Die Anzahl IMSI-Catcher-Einsätze sank im zweiten Halbjahr 2016 deutlich. IMSI-Catcher gaukeln einem Mobiltelefon vor, ein normaler Funkmast zu sein, und greifen dabei dessen ständige Signale ab. Damit können auch den Ermittlungsbehörden bis dahin unbekannte Geräte geortet und identifiziert werden. Die Bundespolizei setzte im letzten Halbjahr die Geräte in 19 Fällen ein. Im Halbjahr davor waren es 36 Fälle gewesen.

Das Bundeskriminalamt setzte die IMSI-Catcher in 16 Fällen ein, im Halbjahr zuvor waren es 23 gewesen. Damit unterschritt die Einsatzintensität sogar das Niveau des Jahres 2014. Gleichwohl kamen IMSI-Catcher in fünf Landeskriminalämtern, dem Landesamt für Zentrale Polizeiliche Dienste NRW und dem Polizeipräsidium Köln zum Einsatz, wozu keine Zahlen vorliegen. IMSI-Catcher wurden außerdem im Rahmen von 11 Ermittlungsverfahren des Generalbundesanwalts eingesetzt.

(Bild: Christiane Schulzki-Haddouti)

In keinem Fall wurden die Betroffenen über die Einsätze benachrichtigt, da es sich um laufende Verfahren handelt. Die Bundesregierung macht allerdings keine Angaben darüber, wie viele Betroffene aus mittlerweile abgeschlossenen Verfahren über den Einsatz benachrichtigt wurden. Die Benachrichtigung erfolgt seitens der Staatsanwaltschaften, die an die Politik darüber eine Rückmeldung machen können, aber nicht zwingend müssen. Im zweiten Halbjahr wurden keine Ausfuhrgenehmigungen für die Geräte erteilt.

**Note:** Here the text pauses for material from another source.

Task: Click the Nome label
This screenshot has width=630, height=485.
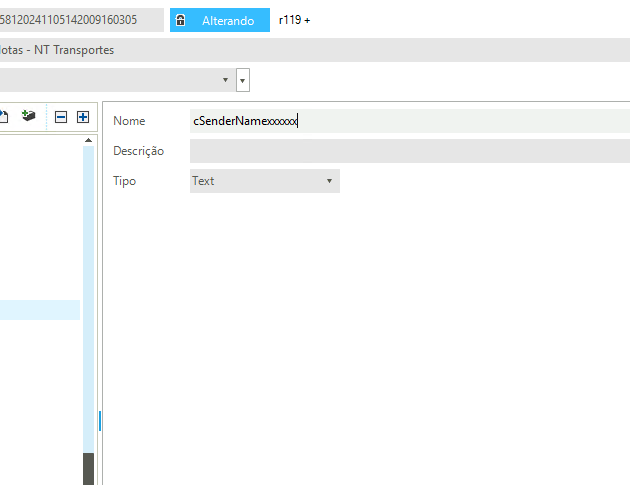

Im zweiten Halbjahr 2016 setzten erstmals drei Behörden, nämlich das Bundeskriminalamt, der Generalbundesanwalt und der Bundesgerichtshof in Ermittlungsverfahren so genannte WLAN-Catcher in jeweils einem Ermittlungsverfahren ein. Ziel war es, die Kommunikationsmittel der Täter zu ermitteln. Die Betroffenen wurden über die Einsätze ebenfalls noch nicht benachrichtigt, da es sich um laufende Verfahren handelt. In den Halbjahren davor war es nur vereinzelt zu einmaligen Einsätzen von WLAN-Catchern gekommen. Welche Hard- und Software die Bundesbehörden für diese Geräte verwenden, unterliegt derzeit der Geheimhaltung.

(Bild: Christiane Schulzki-Haddouti)

Die Zahl der Funkzellenauswertungen ging im zweiten Halbjahr 2016 deutlich zurück – bei der Bundespolizei um den Faktor 0,8, bei der Zollfahndung um 0,7. Für das Bundeskriminalamt lieferte die Bundesregierung für dieses Halbjahr keine Zahlen. Andrej Hunko hält unter anderem deshalb "die digitale Spitzelei für kaum kontrollierbar" und fordert insgesamt für die digitalen Ermittlungsinstrumente eine "Überprüfung von intransparenten Rechtslücken".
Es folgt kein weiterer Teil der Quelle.